В некоторых текстах Лакан не так насилует математику. Например, в следующем тексте он упоминает две фундаментальных проблемы философии математики: природу математических объектов, в частности, натуральных чисел (1, 2, 3…), и надежность рассуждений посредством «математической индукции» (если некоторое свойство истинно для числа 1, и если можно показать, что факт его истинности для числа и влечет истинность для числа n+1, тогда из этого можно вывести, что данное свойство истинно для всех натуральных чисел).
После четырнадцати лет я научил своих учеников считать самое больше до пяти, что сложно (четыре проще), и они поняли по крайней мере это. Но в этот вечер позвольте мне остановиться на двух. Очевидно, мы сейчас занимаемся вопросом целых чисел, этот вопрос, как многие из вас знают, непрост. Необходимо только иметь, например, определенное количество множеств и однозначное соответствие. Например, верно, что в этой аудитории имеется в точности столько же сидящих людей, сколько и стульев.
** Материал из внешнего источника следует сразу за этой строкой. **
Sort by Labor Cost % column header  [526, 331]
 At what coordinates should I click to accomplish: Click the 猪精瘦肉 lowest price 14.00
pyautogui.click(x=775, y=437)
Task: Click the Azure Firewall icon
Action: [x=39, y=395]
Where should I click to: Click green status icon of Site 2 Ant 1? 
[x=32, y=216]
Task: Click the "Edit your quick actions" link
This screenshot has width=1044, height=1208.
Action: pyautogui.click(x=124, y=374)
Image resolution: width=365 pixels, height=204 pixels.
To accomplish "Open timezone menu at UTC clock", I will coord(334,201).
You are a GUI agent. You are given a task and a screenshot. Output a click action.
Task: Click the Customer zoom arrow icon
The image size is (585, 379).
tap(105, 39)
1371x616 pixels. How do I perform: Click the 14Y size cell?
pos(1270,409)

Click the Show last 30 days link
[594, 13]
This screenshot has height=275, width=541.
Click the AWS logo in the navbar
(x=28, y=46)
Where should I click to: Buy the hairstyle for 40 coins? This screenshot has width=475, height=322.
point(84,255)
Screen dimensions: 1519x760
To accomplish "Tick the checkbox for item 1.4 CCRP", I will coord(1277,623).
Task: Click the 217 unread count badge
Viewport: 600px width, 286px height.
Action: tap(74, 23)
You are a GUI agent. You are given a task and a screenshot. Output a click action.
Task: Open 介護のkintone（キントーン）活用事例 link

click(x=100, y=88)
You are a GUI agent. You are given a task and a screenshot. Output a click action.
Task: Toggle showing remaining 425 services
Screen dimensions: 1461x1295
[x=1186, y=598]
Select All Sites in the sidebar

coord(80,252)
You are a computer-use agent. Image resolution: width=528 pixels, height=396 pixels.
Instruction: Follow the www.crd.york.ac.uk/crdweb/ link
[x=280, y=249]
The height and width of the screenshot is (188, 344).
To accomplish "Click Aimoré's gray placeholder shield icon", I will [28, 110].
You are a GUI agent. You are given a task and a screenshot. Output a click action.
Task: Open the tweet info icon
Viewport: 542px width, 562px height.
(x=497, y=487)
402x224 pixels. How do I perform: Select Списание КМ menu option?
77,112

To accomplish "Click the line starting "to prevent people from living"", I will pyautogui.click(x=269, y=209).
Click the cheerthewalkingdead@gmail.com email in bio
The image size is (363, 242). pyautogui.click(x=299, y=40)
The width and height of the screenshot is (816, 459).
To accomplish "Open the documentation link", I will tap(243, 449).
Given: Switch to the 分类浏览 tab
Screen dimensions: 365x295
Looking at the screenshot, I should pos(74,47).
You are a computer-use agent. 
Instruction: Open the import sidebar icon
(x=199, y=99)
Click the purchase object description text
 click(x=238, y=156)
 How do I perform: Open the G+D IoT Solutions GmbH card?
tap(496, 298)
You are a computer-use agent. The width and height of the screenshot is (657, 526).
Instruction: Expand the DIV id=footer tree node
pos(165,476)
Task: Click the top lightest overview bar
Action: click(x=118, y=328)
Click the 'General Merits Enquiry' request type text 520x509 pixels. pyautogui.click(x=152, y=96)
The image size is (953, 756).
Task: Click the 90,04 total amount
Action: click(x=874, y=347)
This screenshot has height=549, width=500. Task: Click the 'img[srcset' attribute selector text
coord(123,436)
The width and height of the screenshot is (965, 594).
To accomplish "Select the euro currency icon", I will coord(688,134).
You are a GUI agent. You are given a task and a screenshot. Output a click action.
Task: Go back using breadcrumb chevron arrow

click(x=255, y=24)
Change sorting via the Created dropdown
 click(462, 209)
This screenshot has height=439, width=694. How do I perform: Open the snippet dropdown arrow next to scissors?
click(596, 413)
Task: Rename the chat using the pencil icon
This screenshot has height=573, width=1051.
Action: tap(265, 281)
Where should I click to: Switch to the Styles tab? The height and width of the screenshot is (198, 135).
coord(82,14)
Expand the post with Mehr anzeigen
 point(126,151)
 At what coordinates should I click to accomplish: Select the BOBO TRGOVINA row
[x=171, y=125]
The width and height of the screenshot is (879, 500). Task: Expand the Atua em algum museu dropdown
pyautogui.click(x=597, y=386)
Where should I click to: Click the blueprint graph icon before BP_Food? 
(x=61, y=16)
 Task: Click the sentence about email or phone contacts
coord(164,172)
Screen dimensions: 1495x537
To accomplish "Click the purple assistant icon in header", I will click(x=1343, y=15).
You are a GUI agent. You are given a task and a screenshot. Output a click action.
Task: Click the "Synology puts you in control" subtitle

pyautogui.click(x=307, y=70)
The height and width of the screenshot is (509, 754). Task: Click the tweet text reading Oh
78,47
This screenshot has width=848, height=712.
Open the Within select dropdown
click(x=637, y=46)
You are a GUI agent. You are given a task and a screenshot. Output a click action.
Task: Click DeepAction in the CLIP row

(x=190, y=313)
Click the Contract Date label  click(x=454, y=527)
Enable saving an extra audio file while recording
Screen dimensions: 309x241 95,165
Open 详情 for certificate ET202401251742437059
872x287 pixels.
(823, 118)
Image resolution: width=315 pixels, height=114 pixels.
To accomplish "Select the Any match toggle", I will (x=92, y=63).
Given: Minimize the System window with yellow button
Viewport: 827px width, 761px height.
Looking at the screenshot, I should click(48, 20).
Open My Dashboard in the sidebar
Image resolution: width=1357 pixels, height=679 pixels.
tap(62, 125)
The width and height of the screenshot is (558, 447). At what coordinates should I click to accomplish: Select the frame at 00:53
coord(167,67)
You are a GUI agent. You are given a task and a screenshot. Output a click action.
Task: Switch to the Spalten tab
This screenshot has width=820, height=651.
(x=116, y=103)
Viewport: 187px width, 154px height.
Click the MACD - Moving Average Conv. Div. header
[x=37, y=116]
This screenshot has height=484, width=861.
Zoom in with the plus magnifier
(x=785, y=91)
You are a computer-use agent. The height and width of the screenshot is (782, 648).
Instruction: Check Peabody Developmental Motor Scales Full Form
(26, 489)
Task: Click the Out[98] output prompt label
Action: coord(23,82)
Но для того, чтобы задать целое число или то, что называют натуральным числом, необходимо иметь собрание множеств. Натуральное число в каком-то смысле, конечно, натурально, но лишь потому, что мы не знаем, почему оно существует. Счет — это не эмпирический факт; невозможно вывести акт подсчитывания из одних эмпирических данных. Юм попытался сделать это, но Фреге показал безнадежность этой попытки. Действительное затруднение проистекает из того, что каждое целое число является единицей. Если я беру двойку как единицу, все просто, например, мужчина и женщина — любовь плюс единица! Но через некоторое время это заканчивается, после этих двух никого не остается, разве что ребенок, но это уже другой уровень, а порождение — это совсем иное дело. Когда вы попробуете читать теории математиков, рассматривающие числа, вы обнаружите формулу «n плюс 1» (n+1), находящуюся в основании всех теорий. (Лакан 1970, с. 190–191)
До этого момента не обнаруживается ничего серьезного: тот, кто уже знаком с темой, может узнать туманные намеки на классические споры (Юм/Фреге, математическая индукция) и отделить их от более спорных утверждений (например, что значит фраза «действительное затруднение проистекает из того, что каждое целое число является единицей»?). Но начиная с этого места в тексте, рассуждение становится все более и более темным:
Именно эта проблема «n плюс один» оказывается ключевой для генезиса чисел, и вместо этой объединяющей единицы, которая задает двойку в первом случае, я предлагаю вам рассмотреть двойку в настоящем числовом генезисе двух.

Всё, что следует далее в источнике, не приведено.